From the Air Force to UT, Andy White has followed in the footsteps of his dad, UT alumnus and retired airman Dempsey “Whitey” White.

“My father is a Volunteer through and through,” said White, who had a twenty-year career as an Air Force officer before retiring as a lieutenant colonel in 2007 and returning to UT, his alma mater, where he is now director of the Aerospace and Defense Business Institute in the Haslam College of Business.

“Through their chosen professions, my parents taught me what a great privilege it is to serve this country and to serve my neighbors. By serving in the Air Force myself and now shifting to public higher education, I get to honor their legacy and carry on a nice family tradition.”

White said his father—now eighty-seven and enjoying retirement with his wife in Fairfield Glade, Tennessee, near Crossville—came from humble beginnings but worked hard to make a good life for himself and his family.

Dempsey White was born in 1929 and grew up in an Appalachian coal mining family that worked the Wilder coal mines near Clark Range, Tennessee.

“He was the youngest of eight children. As he was growing up, there was just enough food on the table that he got to stay in school and earn his high school diploma,” White said. Upon graduation, Dempsey White enlisted in the Air Force and went to basic training at Lackland Air Force Base in San Antonio, Texas.

He served as an airman working in finance in Washington, DC, before returning to Tennessee to support the construction of what would become Arnold Air Force Base, near Tullahoma.

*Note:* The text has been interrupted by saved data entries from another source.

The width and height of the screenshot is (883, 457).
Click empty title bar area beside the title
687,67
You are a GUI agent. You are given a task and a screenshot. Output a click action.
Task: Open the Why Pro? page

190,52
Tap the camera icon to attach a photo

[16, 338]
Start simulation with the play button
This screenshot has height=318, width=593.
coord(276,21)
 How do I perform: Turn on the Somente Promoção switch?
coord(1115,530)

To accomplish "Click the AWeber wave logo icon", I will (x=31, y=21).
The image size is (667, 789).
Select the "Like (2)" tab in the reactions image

“That turned out to be a pretty good assignment,” White said. “Dad soon met a pretty Tullahoma native that ultimately became his bride and, subsequently, my mom, Kathy White.”

Besides working in finance at the base, Dempsey White served as a member of the honor guard and was there when President Harry S. Truman came to town to dedicate the base in the name of the late general and father of the Air Force, General Henry “Hap” Arnold.

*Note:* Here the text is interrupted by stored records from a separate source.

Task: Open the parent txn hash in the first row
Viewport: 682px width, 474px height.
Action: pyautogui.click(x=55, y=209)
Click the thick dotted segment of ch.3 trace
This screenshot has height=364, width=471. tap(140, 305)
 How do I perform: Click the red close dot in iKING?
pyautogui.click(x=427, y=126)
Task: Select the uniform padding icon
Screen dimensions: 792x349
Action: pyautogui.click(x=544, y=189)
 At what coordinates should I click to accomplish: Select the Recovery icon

“Dad eventually left Arnold and went on to serve in Japan during the Cold War. He later left active duty service and transitioned to the Air Force Reserves to go to college using the GI Bill. With Mom working full-time to put food on the table, Dad came to school at UT and earned a bachelor’s degree in mechanical engineering.”

After graduating, Dempsey White returned to Arnold Air Force Base as a test engineer for a defense contractor. He was commissioned an officer in the Air Force Reserves and would eventually complete more than twenty years of combined active duty and reserve service and retire as an Air Force captain.

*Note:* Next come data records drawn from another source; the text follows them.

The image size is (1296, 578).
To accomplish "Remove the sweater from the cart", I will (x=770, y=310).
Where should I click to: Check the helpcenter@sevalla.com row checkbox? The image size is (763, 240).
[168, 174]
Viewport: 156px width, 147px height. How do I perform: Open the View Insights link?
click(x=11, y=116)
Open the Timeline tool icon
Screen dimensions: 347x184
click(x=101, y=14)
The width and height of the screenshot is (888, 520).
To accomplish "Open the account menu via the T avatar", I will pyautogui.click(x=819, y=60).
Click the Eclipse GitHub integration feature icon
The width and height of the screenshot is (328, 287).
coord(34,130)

“For two decades, he and his teammates at Arnold helped the Air Force develop advanced military aircraft engines. These same engines have helped America maintain air superiority against every military foe from the Vietnam War to the present.”

Andy White and his sister, Angie, were adopted by Dempsey and Kathy White. They grew up in more privileged surroundings than either of their parents had, knowing their futures held great promise.

“Knowing how military service and higher education had changed his life and that of so many others in his generation, my parents began saving to send their kids to college even before we were adopted,” White said. “Naturally, when the time came, Angie and I knew where we were going to college.”

Andy White earned his bachelor’s degree in political science at UT and a commission as a second lieutenant from UT’s Air Force ROTC program. He went on to earn a master’s degree in public administration from Central Michigan University and a doctorate in educational leadership from the University of Southern California.

“Dad was not only a volunteer in serving his country in uniform and in civilian life, he and Mom are also both Tennessee Volunteers. They remain so today,” White said. “My parents have both blessed me and my sister and so many others in countless ways.”